[Extract to read start]

Freedland – a liberal member of the Foreign Policy Elite & Chatham House
My own, small experience, was writing for the  Guardian’s Comment is Free .  The Zionist Federation and other movers and shakers put pressure on The Guardian to stop me writing for the blog, since free debate is not something that Zionists welcome, and The Guardian obliged.  Matt Seaton, the bicycling correspondent, who was put in charge of CIF, obliged.  No reason was given nor was there any need to do so, since the reason was obvious.  Freedland didn’t have to put in an appearance.  A quiet word in the right places was all that was required.

How I was
censored by The Guardian newspaper for writing about Israel’s war for Gaza’s
gas

Writing
for The Guardian for over a year, my contract was unilaterally terminated
because I wrote a piece on Gaza that was beyond the pale. In doing so, The
Guardian breached the very editorial freedom the paper was obligated to protect
under my contract. I’m speaking out because I believe it is in the public
interest to know how a Pulitizer Prize-winning newspaper which styles itself as
the world’s leading liberal voice, casually engaged in an act of censorship to
shut down coverage of issues that undermined Israel’s publicised rationale for
going to war.
Gaza’s gas
I joined
the Guardian as an environment blogger in April 2013. Prior to this, I had been
an author, academic and freelance journalist for over a decade, writing for The
Independent, Independent on Sunday, Sydney Morning Herald, The Age, The
Scotsman, Foreign Policy, The Atlantic, Quartz, Prospect, New Statesman, Le
Monde diplomatique, among others.
On 9th
July 2014, I posted an article via my Earth Insight blog at The Guardian’s environment
website, exposing the role of Palestinian resources, specifically Gaza’s
off-shore natural gas reserves, in partly motivating Israel’s invasion of Gaza
aka ‘Operation Protective Edge.’ Among the sources I referred to was a policy
paper written by incumbent Israeli defence minister Moshe Ya’alon one year
before Operation Cast Lead, underscoring that the Palestinians could never be
allowed to develop their own energy resources as any revenues would go to
supporting Palestinian terrorism.

[Extract to read end]
[Extracted entries start]

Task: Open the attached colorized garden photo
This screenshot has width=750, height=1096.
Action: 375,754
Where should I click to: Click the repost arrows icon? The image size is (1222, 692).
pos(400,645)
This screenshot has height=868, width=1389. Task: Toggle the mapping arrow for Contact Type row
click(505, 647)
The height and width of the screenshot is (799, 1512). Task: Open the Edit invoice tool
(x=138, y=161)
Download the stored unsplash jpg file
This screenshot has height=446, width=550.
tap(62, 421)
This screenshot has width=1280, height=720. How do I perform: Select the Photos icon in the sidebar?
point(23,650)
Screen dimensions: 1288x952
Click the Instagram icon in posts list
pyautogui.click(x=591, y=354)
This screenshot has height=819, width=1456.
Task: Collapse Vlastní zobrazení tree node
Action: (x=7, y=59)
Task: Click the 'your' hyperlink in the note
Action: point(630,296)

[Extracted entries end]

## Set problem
Please update the passage on The Guardian's Comment is Free, starting with "Freedland – a" and going on through "that was required.", writing "open debate" in place of "free debate".

## Task solution
Freedland – a liberal member of the Foreign Policy Elite & Chatham House
My own, small experience, was writing for the  Guardian’s Comment is Free .  The Zionist Federation and other movers and shakers put pressure on The Guardian to stop me writing for the blog, since open debate is not something that Zionists welcome, and The Guardian obliged.  Matt Seaton, the bicycling correspondent, who was put in charge of CIF, obliged.  No reason was given nor was there any need to do so, since the reason was obvious.  Freedland didn’t have to put in an appearance.  A quiet word in the right places was all that was required.